- **TEXTO PARA ANÁLISE**
┄┄┄┄┄┄

A doença de Alzheimer deve ser tratada antes de se tornar sintomática? Especialistas opinam

Por Robin Seaton Jefferson
02/07/2024 21:32 Atualizado: 02/07/2024 21:32
Matéria traduzida e adaptada do inglês, publicada pela matriz americana do Epoch Times.

Em março, a FDA (U.S. Food and Drug Administration) emitiu uma versão revisada da orientação para ajudar as empresas farmacêuticas a desenvolver medicamentos para tratar casos de doença de Alzheimer precoce que “ocorrem antes do início da demência evidente”.

Uma teoria sobre a doença de Alzheimer é que a patologia amiloide pode ocorrer décadas antes do aparecimento dos sintomas e, para deter a doença, os médicos talvez precisem tratar essa patologia subjacente bem antes que isso aconteça. Alguns dizem que isso rotulará as pessoas como portadoras de uma doença que talvez nunca venham a desenvolver; outros dizem que essa é a única maneira de deter a doença naqueles que vierem a tê-la.

Trate a demência como uma doença cardíaca

Rudolph E. Tanzi, que tem doutorado em neurologia e é professor de neurologia na Harvard Medical School e diretor da Unidade de Pesquisa em Genética e Envelhecimento, disse que, para acabar com a demência e o Alzheimer, os médicos devem tratá-los da mesma forma que tratam atualmente as doenças cardíacas.

┄┄┄┄┄┄

- **ENTRADAS EXTRAÍDAS**
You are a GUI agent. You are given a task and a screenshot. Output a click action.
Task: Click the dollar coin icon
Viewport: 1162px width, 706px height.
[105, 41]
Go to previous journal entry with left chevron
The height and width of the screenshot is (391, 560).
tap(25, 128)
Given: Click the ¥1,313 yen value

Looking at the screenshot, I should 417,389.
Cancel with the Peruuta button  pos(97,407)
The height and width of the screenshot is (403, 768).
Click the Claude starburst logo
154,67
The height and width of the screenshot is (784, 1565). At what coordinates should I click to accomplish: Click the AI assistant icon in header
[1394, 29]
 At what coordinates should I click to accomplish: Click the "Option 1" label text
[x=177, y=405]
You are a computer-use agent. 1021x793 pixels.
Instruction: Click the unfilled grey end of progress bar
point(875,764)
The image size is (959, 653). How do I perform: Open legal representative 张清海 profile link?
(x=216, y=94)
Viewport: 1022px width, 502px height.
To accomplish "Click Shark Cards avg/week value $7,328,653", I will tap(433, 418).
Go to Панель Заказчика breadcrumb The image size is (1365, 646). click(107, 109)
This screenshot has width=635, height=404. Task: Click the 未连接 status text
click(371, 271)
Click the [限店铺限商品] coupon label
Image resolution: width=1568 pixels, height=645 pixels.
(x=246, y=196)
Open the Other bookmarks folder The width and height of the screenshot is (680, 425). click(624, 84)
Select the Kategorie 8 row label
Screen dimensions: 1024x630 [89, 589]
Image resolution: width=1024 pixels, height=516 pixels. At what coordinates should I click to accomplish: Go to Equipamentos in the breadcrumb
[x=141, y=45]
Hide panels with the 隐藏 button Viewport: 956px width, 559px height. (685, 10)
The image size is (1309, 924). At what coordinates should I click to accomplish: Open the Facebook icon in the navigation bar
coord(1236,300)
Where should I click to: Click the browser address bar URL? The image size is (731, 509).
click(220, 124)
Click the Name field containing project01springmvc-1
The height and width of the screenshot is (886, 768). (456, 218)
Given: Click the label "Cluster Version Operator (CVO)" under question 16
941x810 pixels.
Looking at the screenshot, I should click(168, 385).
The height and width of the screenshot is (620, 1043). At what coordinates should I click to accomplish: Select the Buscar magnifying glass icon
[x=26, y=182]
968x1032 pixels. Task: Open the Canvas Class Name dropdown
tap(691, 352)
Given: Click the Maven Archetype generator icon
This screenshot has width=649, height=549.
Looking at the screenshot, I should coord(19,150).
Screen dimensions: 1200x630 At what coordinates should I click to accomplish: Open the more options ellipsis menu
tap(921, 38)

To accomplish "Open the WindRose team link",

┄┄┄┄┄┄

- **PROBLEMAS A RESOLVER**
[a] Responda com base no texto sobre o Alzheimer:
(i) Em que mês a FDA emitiu a versão revisada da orientação?
(ii) Segundo a teoria citada, quanto tempo antes do aparecimento dos sintomas a patologia amiloide pode ocorrer?
(iii) Em que instituição Rudolph E. Tanzi é professor de neurologia?
[b] Reproduza o trecho do texto sobre o Alzheimer que vai de "Por Robin Seaton" até "vierem a tê-la.", incluindo esses dois pontos.

- **GABARITO**
[a]
(i) Em março.
(ii) Décadas antes.
(iii) Na Harvard Medical School.

[b]
Por Robin Seaton Jefferson
02/07/2024 21:32 Atualizado: 02/07/2024 21:32
Matéria traduzida e adaptada do inglês, publicada pela matriz americana do Epoch Times.

Em março, a FDA (U.S. Food and Drug Administration) emitiu uma versão revisada da orientação para ajudar as empresas farmacêuticas a desenvolver medicamentos para tratar casos de doença de Alzheimer precoce que “ocorrem antes do início da demência evidente”.

Uma teoria sobre a doença de Alzheimer é que a patologia amiloide pode ocorrer décadas antes do aparecimento dos sintomas e, para deter a doença, os médicos talvez precisem tratar essa patologia subjacente bem antes que isso aconteça. Alguns dizem que isso rotulará as pessoas como portadoras de uma doença que talvez nunca venham a desenvolver; outros dizem que essa é a única maneira de deter a doença naqueles que vierem a tê-la.